EL AVISTADOR
Lo dijeron sus ojos azules como canicas, no por el color sino por la forma esférica y saliente, adelantándose segundos a una boca que era una simple raya en el rostro todo iris.
¿Me cambia sitio, mujer?
Pensé que estaba de broma. Había pagado un extra por el asiento de ventanilla ¿que se creía? Antes de que yo escupiera el no, explicó: Me salva de miedo a volar visionar por ella las nubes.

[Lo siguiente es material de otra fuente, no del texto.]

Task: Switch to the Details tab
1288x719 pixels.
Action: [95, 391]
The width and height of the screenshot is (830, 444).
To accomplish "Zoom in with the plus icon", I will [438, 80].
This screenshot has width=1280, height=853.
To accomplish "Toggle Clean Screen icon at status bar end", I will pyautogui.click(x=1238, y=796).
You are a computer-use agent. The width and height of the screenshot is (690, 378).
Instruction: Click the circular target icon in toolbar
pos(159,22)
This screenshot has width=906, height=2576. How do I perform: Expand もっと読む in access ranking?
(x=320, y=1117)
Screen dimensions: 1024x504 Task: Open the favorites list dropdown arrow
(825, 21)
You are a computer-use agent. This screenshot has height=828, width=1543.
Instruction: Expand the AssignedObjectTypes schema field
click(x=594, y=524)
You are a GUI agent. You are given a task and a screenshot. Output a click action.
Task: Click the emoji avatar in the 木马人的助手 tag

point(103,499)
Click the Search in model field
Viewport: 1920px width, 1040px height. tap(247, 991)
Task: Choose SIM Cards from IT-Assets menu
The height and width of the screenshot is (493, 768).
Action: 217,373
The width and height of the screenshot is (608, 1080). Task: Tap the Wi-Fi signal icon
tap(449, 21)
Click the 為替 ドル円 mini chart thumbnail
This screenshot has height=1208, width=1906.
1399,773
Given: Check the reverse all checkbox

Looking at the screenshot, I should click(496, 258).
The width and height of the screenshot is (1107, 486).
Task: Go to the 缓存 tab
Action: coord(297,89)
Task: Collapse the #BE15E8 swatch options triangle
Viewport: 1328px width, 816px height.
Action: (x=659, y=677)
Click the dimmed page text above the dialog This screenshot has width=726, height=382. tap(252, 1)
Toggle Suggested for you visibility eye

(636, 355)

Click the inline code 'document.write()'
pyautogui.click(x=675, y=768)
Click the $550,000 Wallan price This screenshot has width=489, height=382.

Aquella mirada suplicante hubo de llegarme hondo, pues mi parte empática aceptó desoyendo a mi yo egoísta.
Agradezco. Como premio le abono lo que le complazca ingerir. Tenía un acento inidentificable, rico en vocabulario, aunque no dominara bien los términos.
“No hace falta”-concluí- Favor haga, ruego -sostuvo- Poco después brindábamos con el champán más caro que tenían a bordo.
Hubiéramos vivido un romance o, al menos, un sabroso escarceo en el baño a no ser porque tras acabarnos la botella me dio la espalda, pegando la nariz al deseado balcón.
Arrepentida, maldecía mi poca autoridad de la que todos se aprovechan cuando empezó a contarme historias deshilachadas:
Tierra trajea aún de retales verdes. Los humanos la cortan como pastel. Gente no amable con ella como tú conmigo.
Yo solo podía ver su muy rasurada nuca blanquirubia, la postura tensa revelando bajo la camisa el rosario de vértebras; una serpiente huesuda hundiéndose en sus vaqueros.
Durante todo el vuelo no dejó de hablar ni se movió. Supe de su matrimonio fracasado, lo mucho de menos que echaba a su esposa. Ella llora mientras grafiaba el acuerdo. Te quiero- me decía- pero triste que seas avistador.
La voz megafónica del comandante ordena abrocharse los cinturones y permanecer derechos en nuestros asientos. Obedecemos. Sin pedírmelo toma mi mano. Doy un respingo, como en el dentista cuando irrumpe en mi boca con la frialdad del torno, pero no la retiro.
Aterrizamos y puedo recuperarla al notar como la de él cede. Le sonrío durante todos esos deslavazados minutos mientras dan permiso para desembarcar. No más se apagan las luces led, salta del asiento y salvando de una zancada mis pies, desaparece por el pasillo.
“Mal educado, encima…” murmuro. Aliso mi ropa y descubro que he estado sentada sobre un periódico todo el trayecto. La cabecera me es desconocida “PANGEA” claman las letras. Pero lo que me descoloca es la fecha impresa bajo ellas: 23 de septiembre de 2222.
Debe ser una errata, un número dos ocupa el lugar que pertenece al cero.
“MAÑANA ES EL DIA” -pregona el titular.
Las demás páginas, que no son papel sino algo fluorescente, áspero, que no sé identificar, están en blanco.